DND implements smart card security

For the Canadian Department of National Defence (DND), protecting the country is the number one concern. But in order to serve and protect more efficiently, the DND realized that its previous paper-based system – literally keeping paper copies and records of sensitive information – had to go.

Last month the DND announced it is revamping its old system in lieu of a public key infrastructure (PKI) that will include software provided by Plano, Tex.-based Entrust Inc. In a $5.2 million contract, the DND has also sought the help of Ottawa-based EXOCOM Group Inc. to provide and deploy over 80,000 Entrust-ready PKI smart cards, smart card readers and software to enable DND employees to access corporate information networks securely.

In a partnership with Datakey Inc., EXOCOM has developed the Entrust-ready smart cards that are able to store individual user digital signatures as well as user credentials for authentication purposes. The use of smart cards will also allow for the transfer of non-classified sensitive information via e-mail between DND employees.

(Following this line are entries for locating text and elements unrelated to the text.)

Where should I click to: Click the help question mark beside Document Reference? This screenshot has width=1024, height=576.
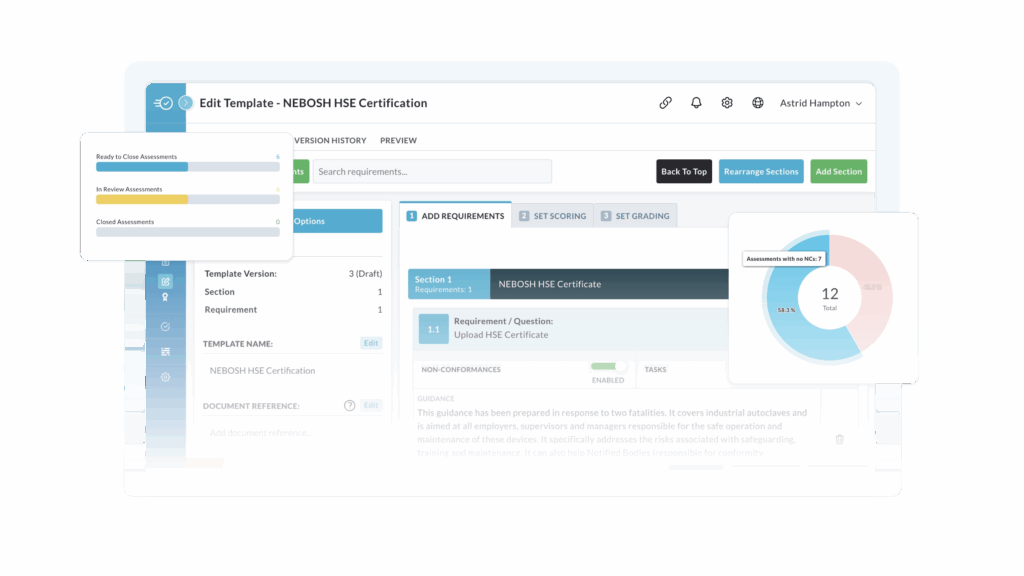349,405
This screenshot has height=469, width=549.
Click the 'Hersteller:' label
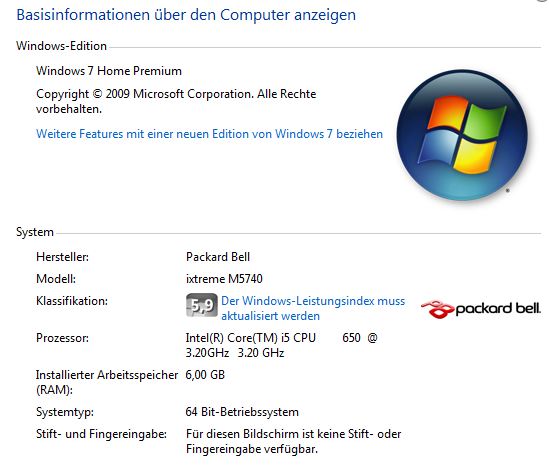(x=62, y=257)
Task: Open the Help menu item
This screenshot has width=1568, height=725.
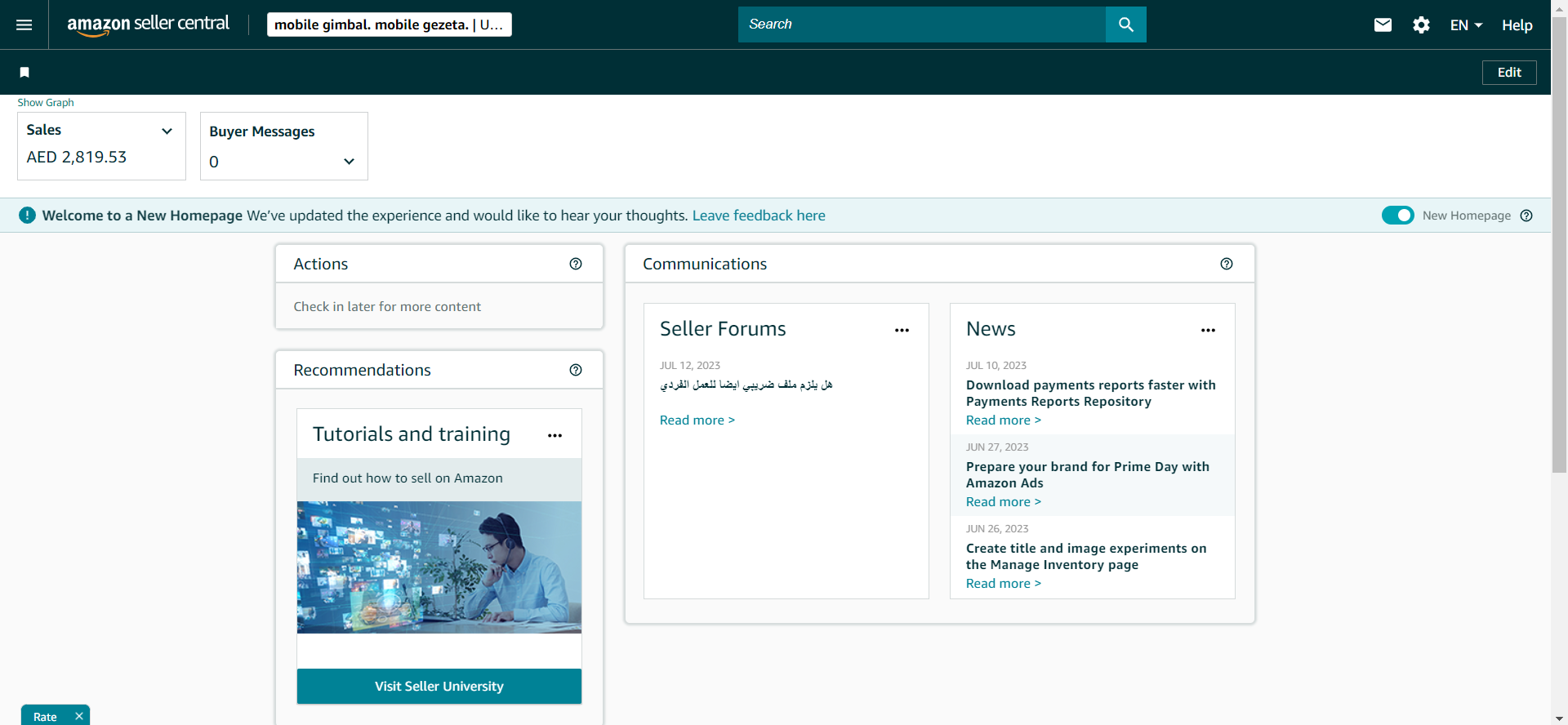Action: 1517,25
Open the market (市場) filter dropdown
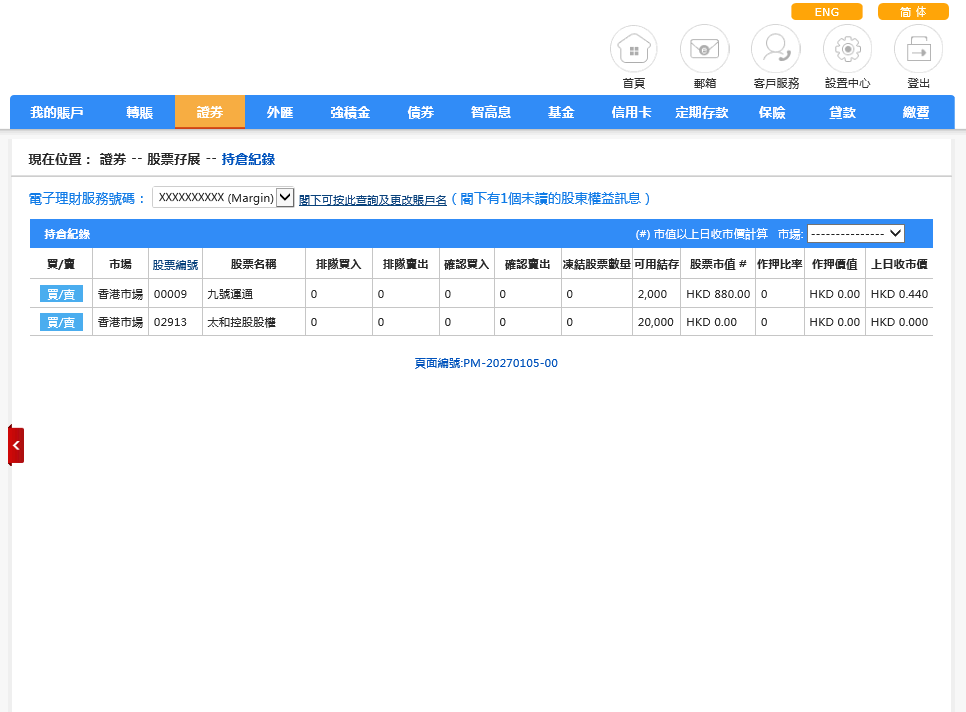 (855, 233)
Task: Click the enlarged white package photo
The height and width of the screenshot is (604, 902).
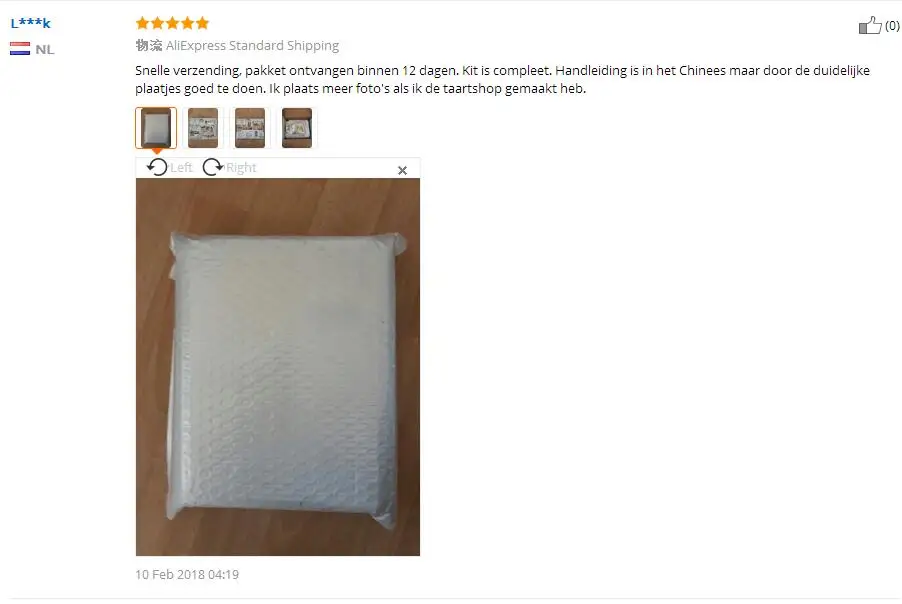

“The whole rationale behind smart cards is that (they) provide a secure place for the storage of private keys,” said Major Gareth Gill of the DND. “It is almost impossible to remove the private keys from the card. It is the cheapest way to provide the secure functionality we needed.”

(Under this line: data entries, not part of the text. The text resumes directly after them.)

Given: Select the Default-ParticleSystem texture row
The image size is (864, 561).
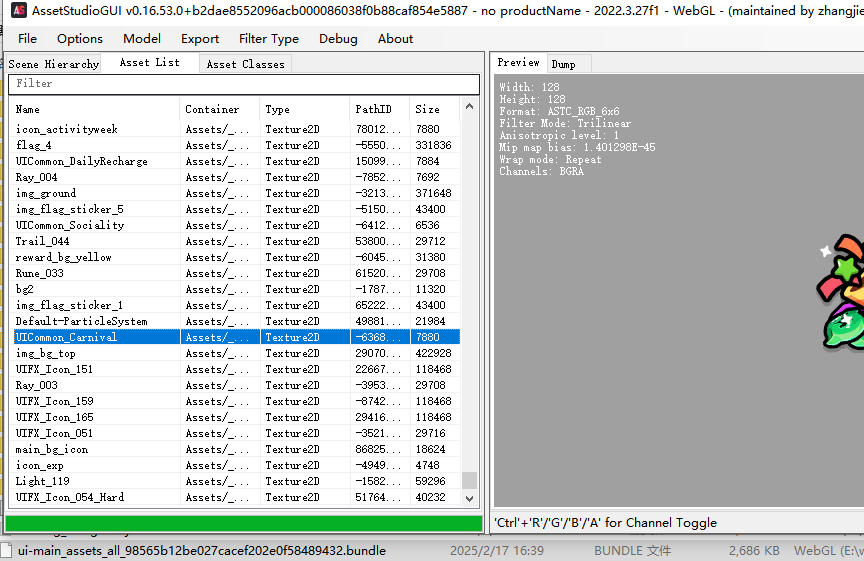Looking at the screenshot, I should (x=81, y=321).
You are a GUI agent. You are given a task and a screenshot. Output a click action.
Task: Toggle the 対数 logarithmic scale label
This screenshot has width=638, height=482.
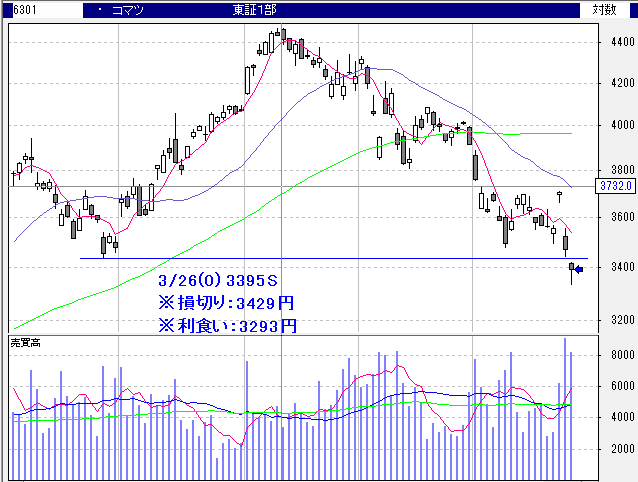pos(604,9)
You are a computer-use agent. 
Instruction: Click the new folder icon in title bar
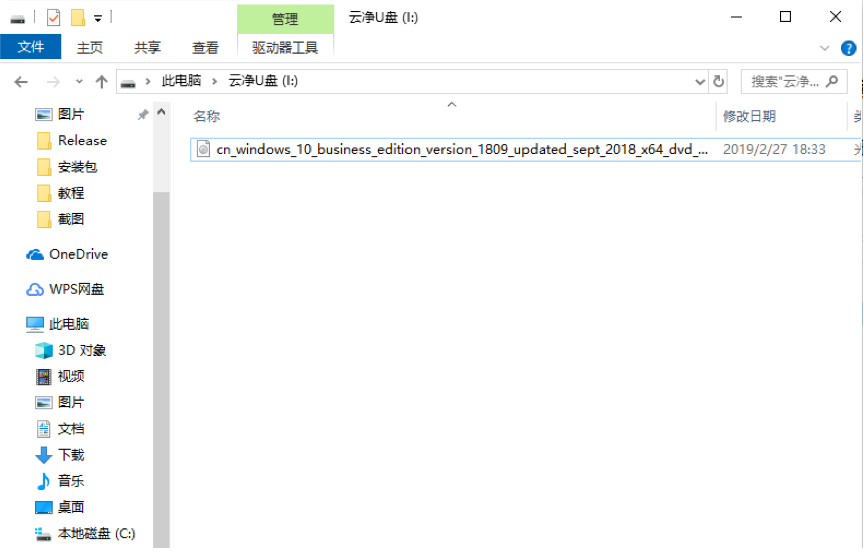(x=77, y=17)
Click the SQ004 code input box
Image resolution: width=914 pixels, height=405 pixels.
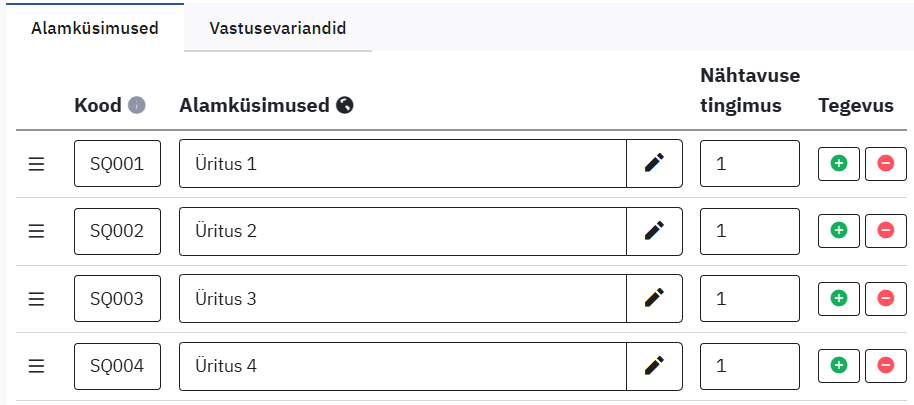(x=117, y=366)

Gill said that the DND intends to conduct various forms of digitally signed e-mail and added that once a document has been electronically signed it is legally binding. Gill noted that this will rid the DND of the need to keep physical paper copies of signed documents.

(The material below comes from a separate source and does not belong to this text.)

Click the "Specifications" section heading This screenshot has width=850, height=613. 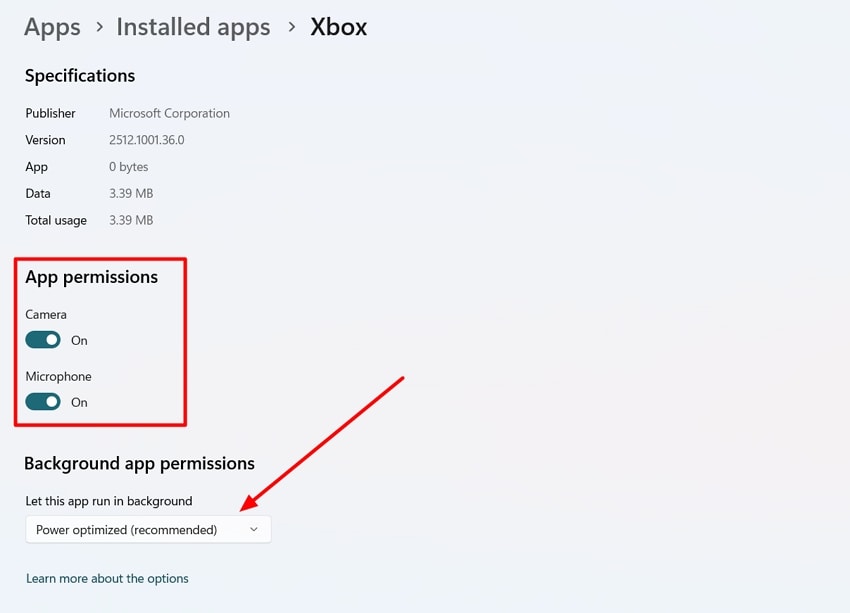click(79, 76)
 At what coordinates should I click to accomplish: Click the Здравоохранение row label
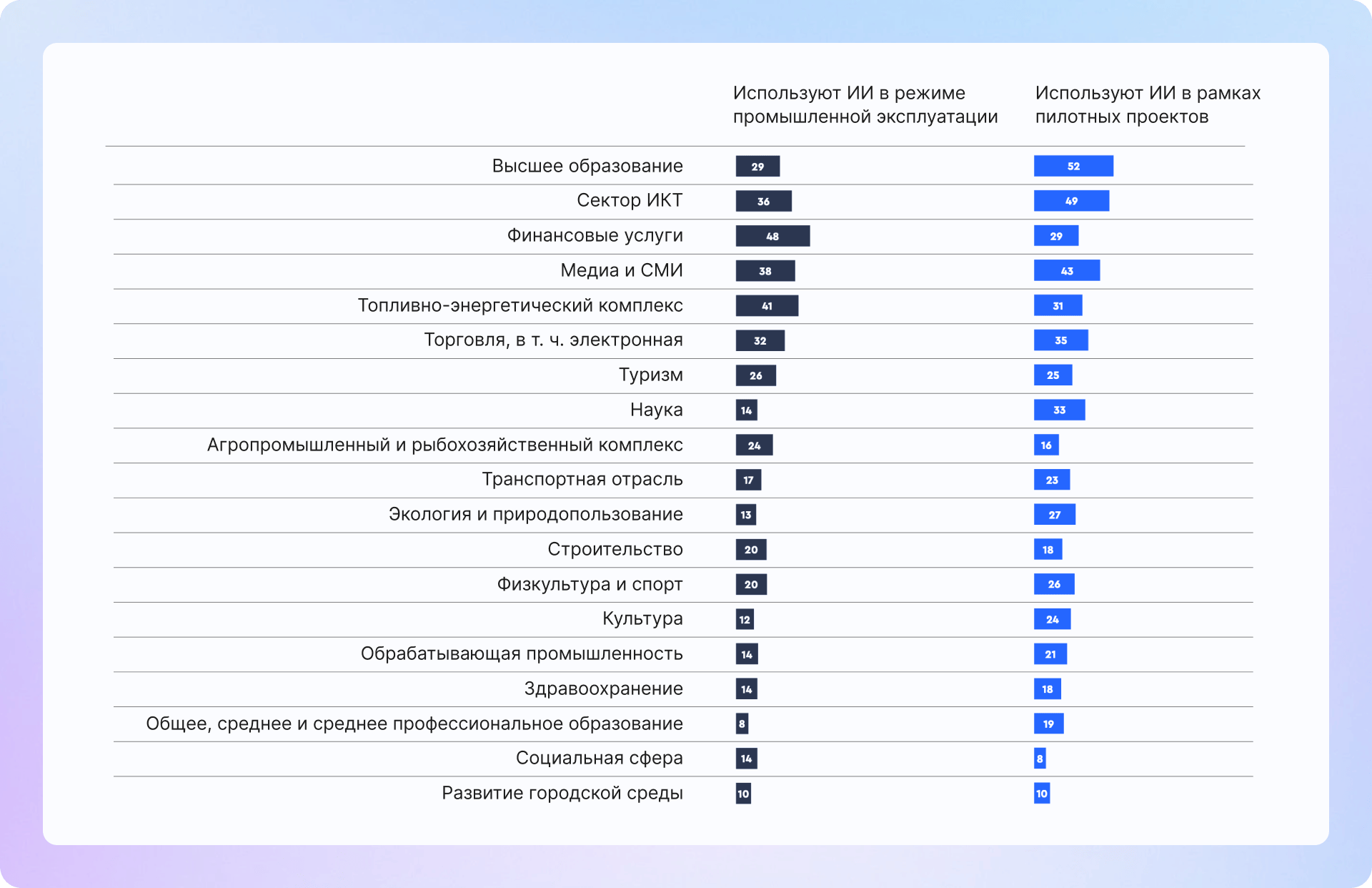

“In order for a digital signature to be legally binding, there can only be one key,” Gill said. “The key has to be irrevocably bound to the person that is signing the document. You are not allowed to back up these keys or make copies and the smart card provides you with the ability to localize the key ownership and to bind it to a single person. Basically it is a protective aspect making sure that there is only one copy of the key and it is only bound to the person carrying the card.”

According to Gary Miller, vice-president of strategy and business development for EXOCOM, the smart card deployment is meant to give the DND a sense of comfort in the integrity of communication. He said certificate credentials of individual users are stored on the smart card. For authenticity purposes, users are asked to enter their card into a smart card reader and then provide the password to their smart card credentials before being allowed to access a network.

“If I chose to encrypt an e-mail for another person, at that time I would be asked to log on to my credentials on my smart card and thereby prove who I say I am,” said Walter Dann, manager of engineering and implementation division for EXOCOM. “I have two factors of authentication: I have something – the smart card – and I know something – the password to unlock my credentials on the smart card.”

EXOCOM’s Miller said that a contract of this calibre really signifies to the market that the long-awaited acceptance of smart card technology is at hand. He said that for the DND, the smart cards allow it to have better access and greater reach to all its members without sacrificing security.